Le problème israélo-palestinien. J’ai le sentiment que les politiques européens et américains regardent ce conflit comme s’ils assistaient à un match de boxe. Quand l’un des combattants reçoit un mauvais coup, on arrête le match, on le soigne et on recommence. Les Européens devraient d’abord user de leur influence pour exiger le retrait des Israéliens des territoires occupés, faire pression sur Arafat pour que les attentats-suicide s’arrêtent et ensuite exiger des Nations Unies la mise en place de troupes d’interposition pour que les modérés puissent reprendre leurs négociations. Actuellement les modérés n’ont plus le droit au chapitre, ce sont les extrémistes qui ont pignon sur rue. Israël a droit à la sécurité et la Palestine a le droit d’exister.

Le guerrier n’est jamais fatigué ?
Je ne connais pas le découragement. Ce n’est pas dans mon tempérament. En tant que premier fils d’une famille de sept gosses, je n’ai jamais eu le droit de baisser les bras.

Un duo avec Tiken Jah Fakoly est-il un jour envisageable ?
Nos routes ne se croisent pas, elles sont vraiment parallèles, you know… En revanche, je suis en train de lancer de jeunes musiciens ivoiriens qui font du très très bon reggae : Hamed Farras, Ismaël Isaac, Fadaldey. Leurs disques sont distribués par ma maison de distribution (Nouvelle Jat Music) et j’essaie de trouver des majors en Europe qui puissent permettre à ces talents de se faire connaître.

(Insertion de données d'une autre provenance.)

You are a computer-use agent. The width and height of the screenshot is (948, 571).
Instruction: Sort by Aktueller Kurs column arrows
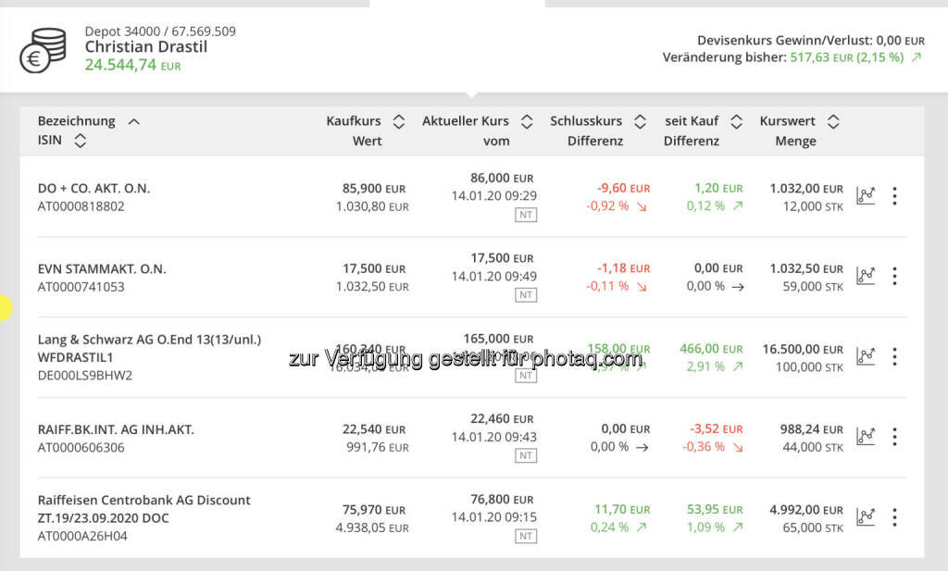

Pour votre concert parisien à l’Olympia le 15 mai, envisagez-vous d’avoir des invités comme c’était le cas lors de votre passage à Bercy en octobre 2000 ?
Je souhaiterais inviter, si son programme le lui permet, mon frère Lokua Kanza. C’est un grand musicien que je respecte et j’aime sa voix. Il est congolais, rwandais, et j’ajouterais, ivoirien aussi, car il a vécu pendant un temps en Côte d’Ivoire.